After all, it's just 64 orders of magnitude below the generic expectations in a sensible SUSY theory, and the typical mass scale - the fourth root - is just 16 orders of magnitude too small which is not unprecedented. Similar numbers have been explained.

For example, Dirac wanted to explain why the proton mass was 19 orders of magnitude below the Planck mass. Dirac didn't invoke the anthropic principle: good for him. He suggested that it was linked to other big and small numbers in physics. Dirac made predictions and his theory could have been falsified. But the right explanation was found in QCD: the strong coupling is 1/25 or so at the Planck scale - reasonable - and by the log running, it has to become comparable to one at a much lower (QCD) scale. Similarly, the GUT/electroweak hierarchy is explained logarithmically assuming SUSY while light neutrinos arise via the seesaw mechanism.

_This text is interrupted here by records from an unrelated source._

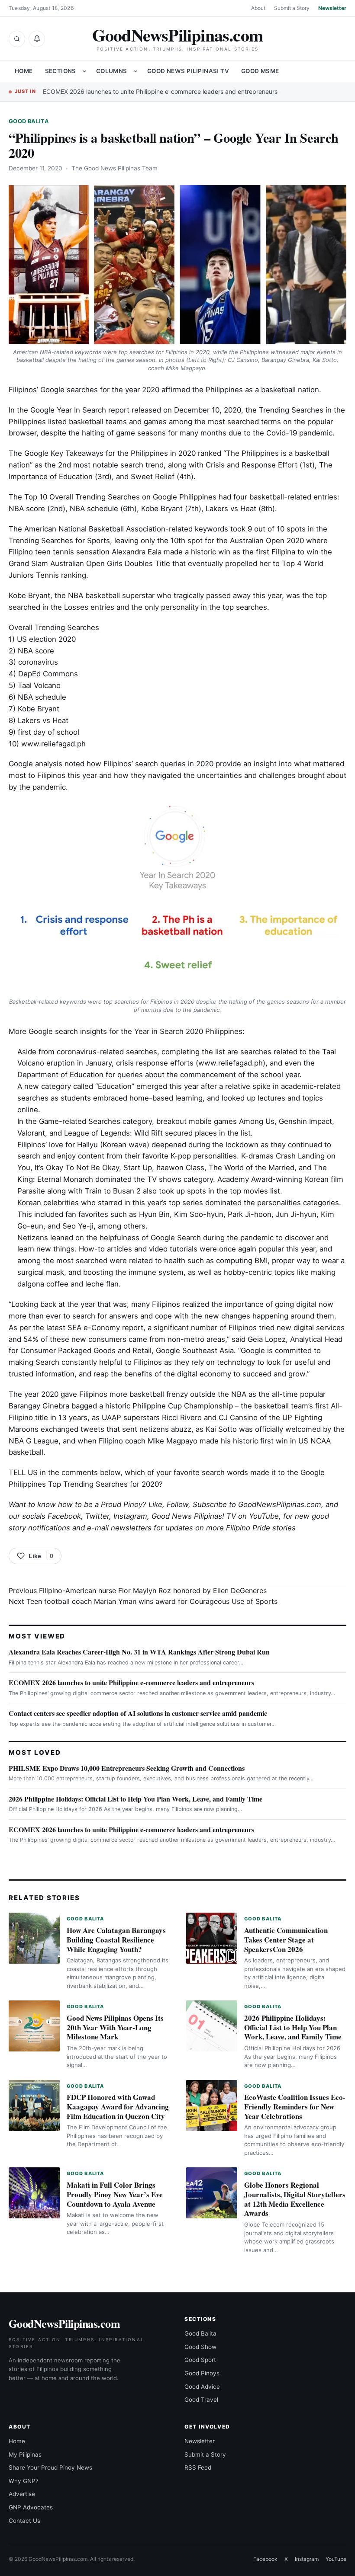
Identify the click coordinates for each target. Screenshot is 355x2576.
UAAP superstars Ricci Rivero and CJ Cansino (180, 1417)
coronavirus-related (90, 1051)
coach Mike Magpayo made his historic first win (206, 1441)
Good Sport (200, 2359)
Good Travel (201, 2399)
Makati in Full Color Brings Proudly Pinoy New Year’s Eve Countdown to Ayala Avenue (115, 2194)
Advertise (22, 2493)
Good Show (200, 2346)
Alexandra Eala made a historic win (171, 551)
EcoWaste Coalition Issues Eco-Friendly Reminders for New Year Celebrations (294, 2107)
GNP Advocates (31, 2507)
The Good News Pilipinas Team (114, 168)
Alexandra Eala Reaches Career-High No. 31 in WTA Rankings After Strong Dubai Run (139, 1652)
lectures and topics (290, 1098)
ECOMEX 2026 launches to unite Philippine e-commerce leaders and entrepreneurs (160, 91)
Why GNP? (24, 2480)
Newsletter (332, 8)
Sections (60, 70)
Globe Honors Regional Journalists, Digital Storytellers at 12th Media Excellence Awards (294, 2198)
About (258, 8)
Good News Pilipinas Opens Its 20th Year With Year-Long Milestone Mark (115, 2027)
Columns (111, 70)
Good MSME (260, 70)
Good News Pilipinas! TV (188, 70)
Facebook (64, 1516)
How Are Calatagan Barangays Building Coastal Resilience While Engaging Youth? (116, 1940)
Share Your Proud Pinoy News (50, 2467)
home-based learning (166, 1098)
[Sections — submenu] (84, 71)
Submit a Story (292, 8)
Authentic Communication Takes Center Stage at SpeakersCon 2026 (286, 1940)
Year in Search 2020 (168, 1031)
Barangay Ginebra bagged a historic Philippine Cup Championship (121, 1406)
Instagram (130, 1516)
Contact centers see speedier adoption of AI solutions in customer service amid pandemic (138, 1713)
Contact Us (24, 2520)
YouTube (336, 2559)
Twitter (97, 1516)
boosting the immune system (133, 1272)
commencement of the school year (240, 1074)
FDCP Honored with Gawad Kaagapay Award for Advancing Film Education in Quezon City (118, 2107)
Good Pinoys (201, 2373)
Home (24, 70)
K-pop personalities (204, 1156)
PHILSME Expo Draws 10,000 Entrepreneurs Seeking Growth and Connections (127, 1768)
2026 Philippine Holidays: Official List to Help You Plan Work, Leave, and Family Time (135, 1799)
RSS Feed (197, 2467)
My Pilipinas (25, 2454)
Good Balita (29, 121)
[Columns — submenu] (135, 71)
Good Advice (202, 2386)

No one would pay attention to the anthropic principle if we could calculate the cosmological constant. The main problem is not that it is too small: the main problem is that we don't yet know the mechanism. So we will figure it out. The strategy is to observe, experiment, and calculate.

Glashow presents himself as a black sperm and proves that this is the best universe among all of them because we can observe it. ;-) New connections will be found in real time, real space, at home. Glashow complained about the SSC cancellation and the drought that has been around for 17 years. But things are getting exciting - the LHC, astrophysical observations etc. Glashow says several confusing things about the observation of dark matter and sketches plans for the LIGO, ILC, and other experiments. Soon, we will see things again so the excitement will become more down-to-Earth, he thinks. Glashow is charming but his brief monologue was somewhat shallow and off-topic concerning the merits.